Descriptions, Reviews, Etc.
Publisher Description:
International relations scholars have traditionally focused on explaining war rather than peace, resulting in the concept of peace being understudied and underemphasized. This book in contrast explains the maintenance of extensive periods of international peace in two regions of the Third World: South America and West Africa.

The term "zones of peace" has been used in reference to the Cold War (1945-1989) and to separate peace among the democracies developed progressively throughout the last two hundred years. In this book, however, Kacowicz moves beyond a European focus to consider the theoretical and historical significance of the term in the context of the Third World. He argues that there have been periods of "long peace," so that zones of peace, characterized by the absence of interstate war, have developed in South America since the late 1880s and among the West African countries since their independence in the early 1960s.
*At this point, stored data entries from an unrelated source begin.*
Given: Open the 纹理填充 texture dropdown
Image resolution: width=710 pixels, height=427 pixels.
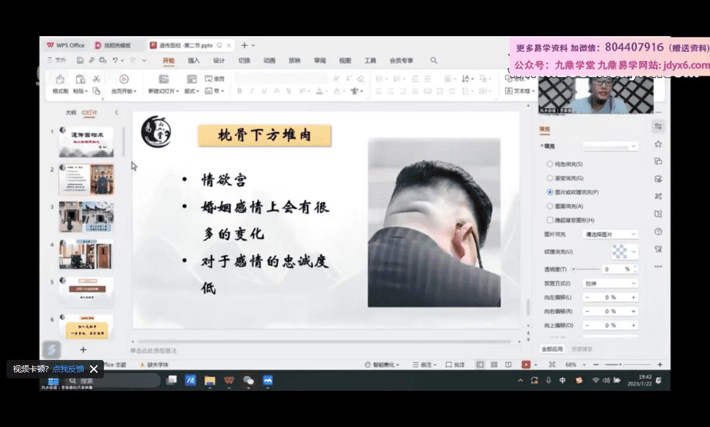Looking at the screenshot, I should click(x=624, y=252).
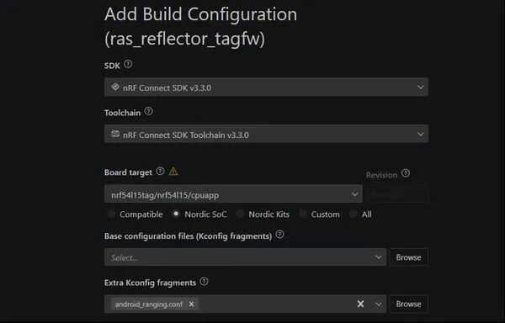
Task: Choose the All boards filter
Action: [x=353, y=214]
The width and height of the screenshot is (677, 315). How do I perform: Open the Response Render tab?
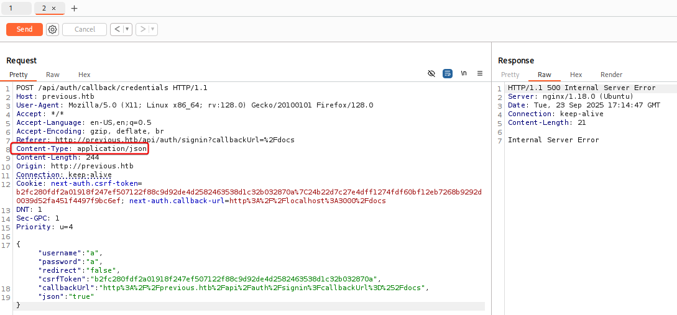tap(611, 75)
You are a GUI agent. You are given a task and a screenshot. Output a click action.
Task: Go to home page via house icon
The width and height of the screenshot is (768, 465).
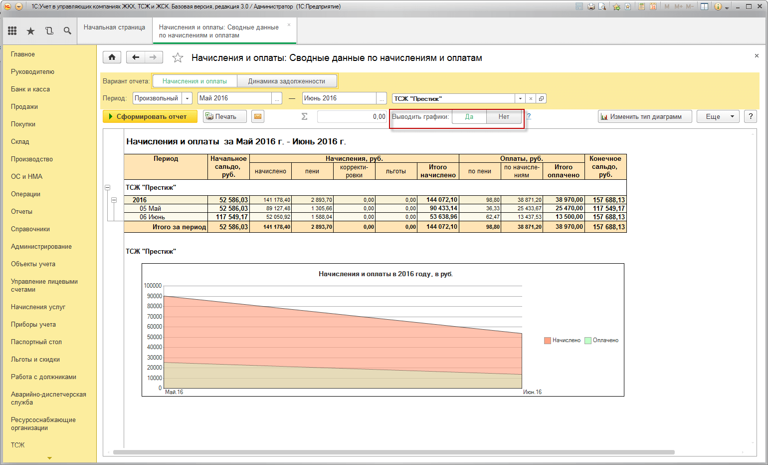coord(112,57)
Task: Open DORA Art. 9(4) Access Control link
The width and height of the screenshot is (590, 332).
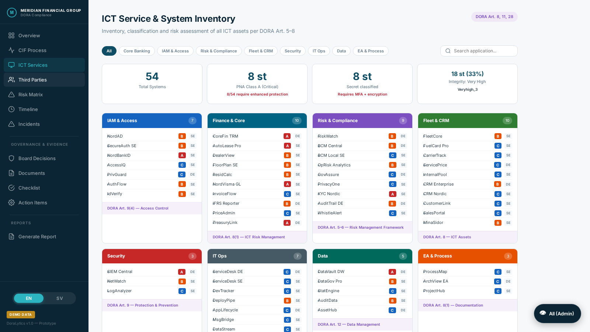Action: (138, 208)
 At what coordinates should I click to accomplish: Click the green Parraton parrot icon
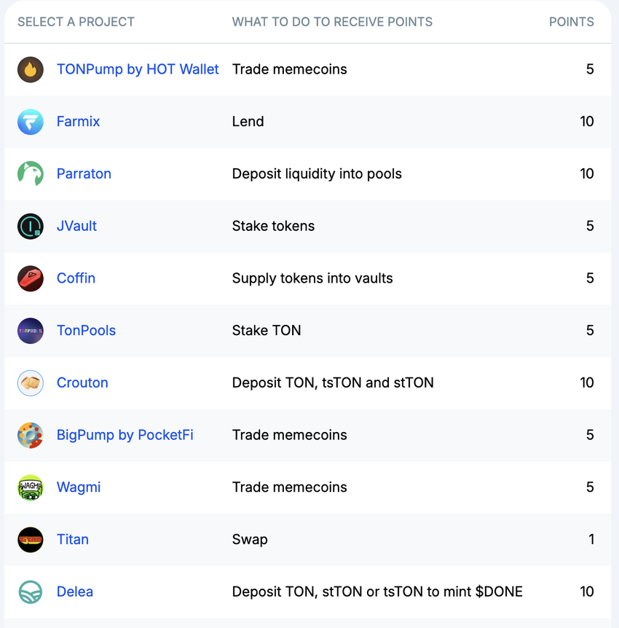[x=31, y=173]
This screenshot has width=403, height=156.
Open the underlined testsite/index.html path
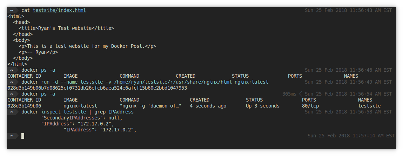59,11
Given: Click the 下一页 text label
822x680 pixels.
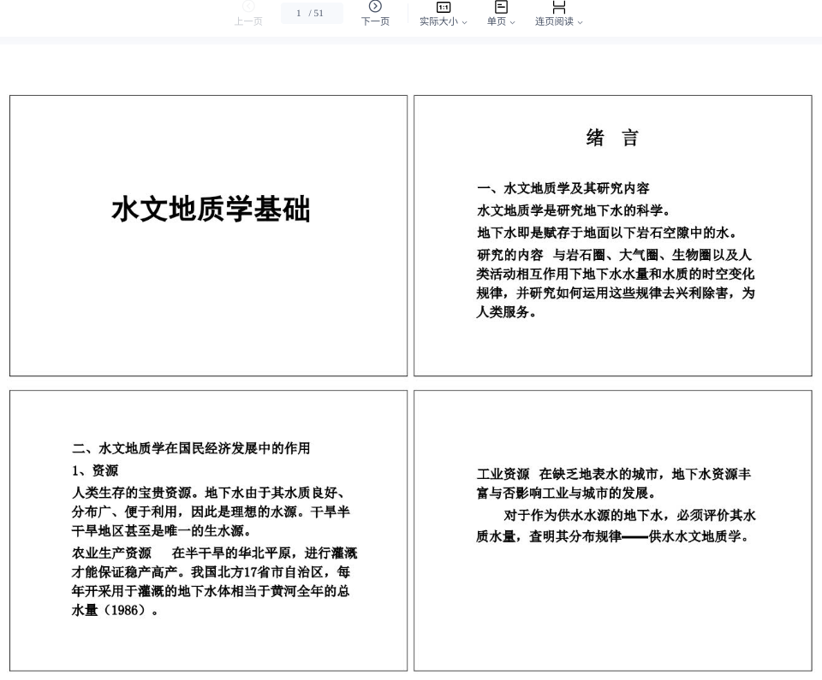Looking at the screenshot, I should coord(375,21).
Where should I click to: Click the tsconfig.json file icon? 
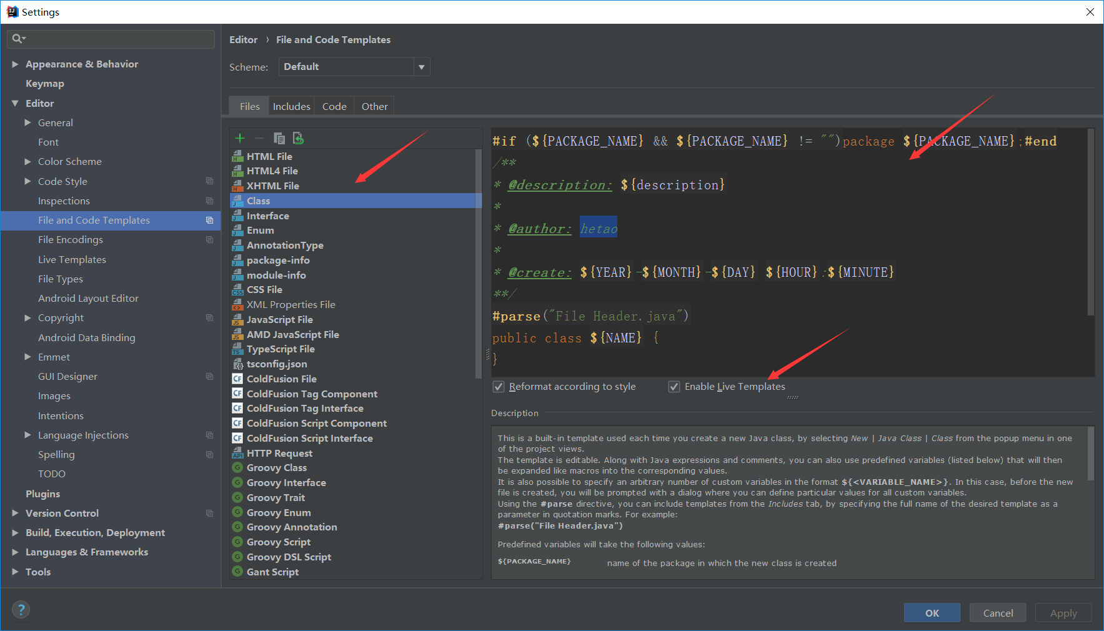[x=237, y=364]
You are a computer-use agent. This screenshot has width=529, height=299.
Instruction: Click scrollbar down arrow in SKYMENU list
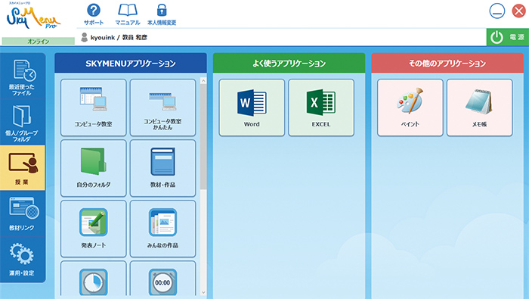(203, 292)
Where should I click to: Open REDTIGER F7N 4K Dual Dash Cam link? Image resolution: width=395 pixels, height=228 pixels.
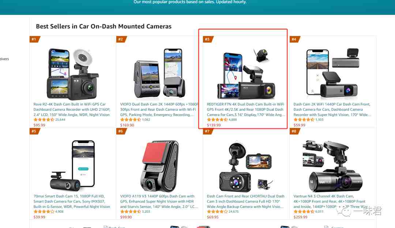(x=246, y=109)
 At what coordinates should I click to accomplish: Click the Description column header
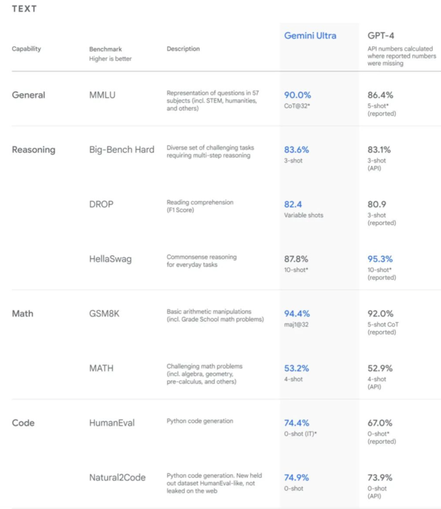point(183,49)
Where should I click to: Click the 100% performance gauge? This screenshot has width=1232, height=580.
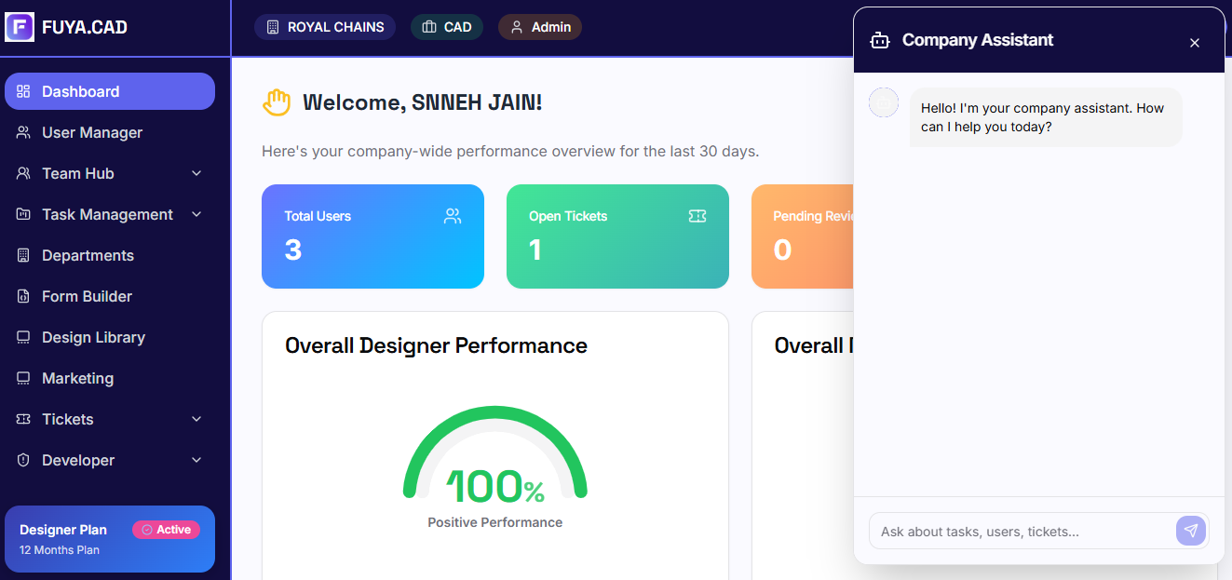[494, 465]
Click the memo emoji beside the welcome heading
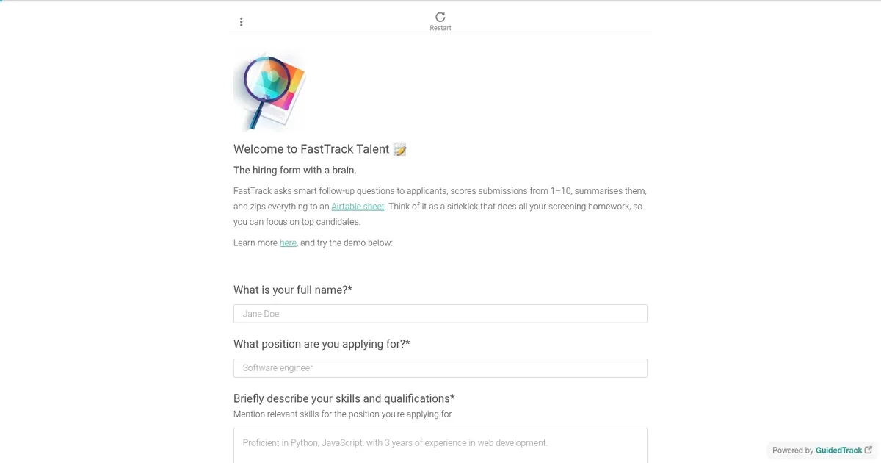881x463 pixels. point(399,150)
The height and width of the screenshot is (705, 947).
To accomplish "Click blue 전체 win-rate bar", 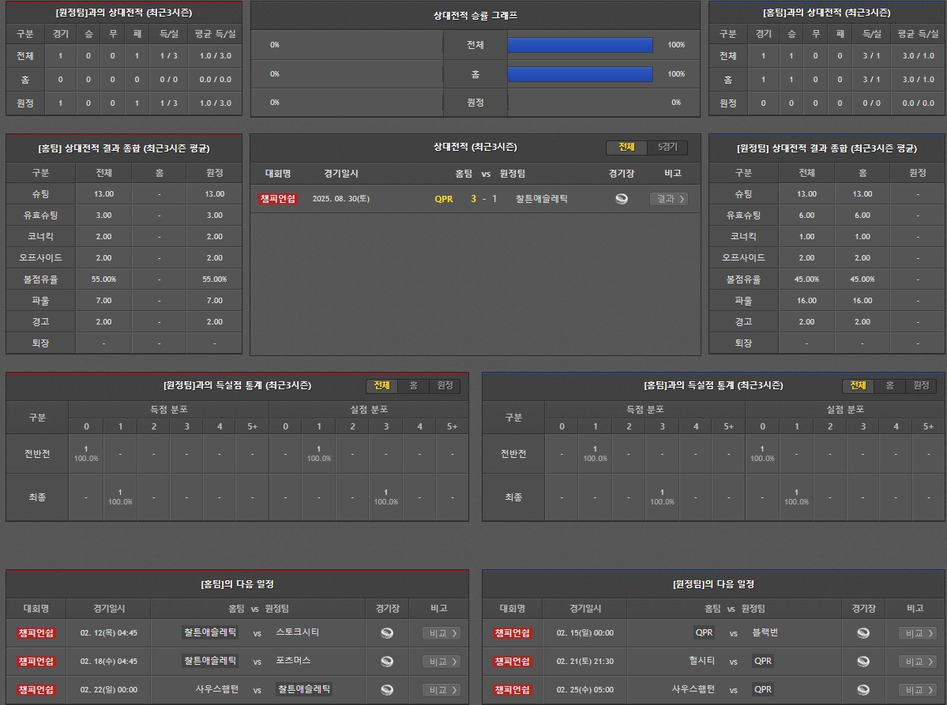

Kacowicz explores how regional peace is maintained in South America and West Africa through the distilling of alternative explanations, including Realism, Liberalism, and satisfaction with the territorial status quo. He also examines how peace can be maintained among states that usually do not sustain Western democratic regimes by offering a critique (and improvement) upon the "democratic peace" theory. Peace can indeed be maintained, he asserts, among nondemocratic states, although there is a direct relationship between the quality of the regional peace and the type of political regimes sustained by the countries in any given region.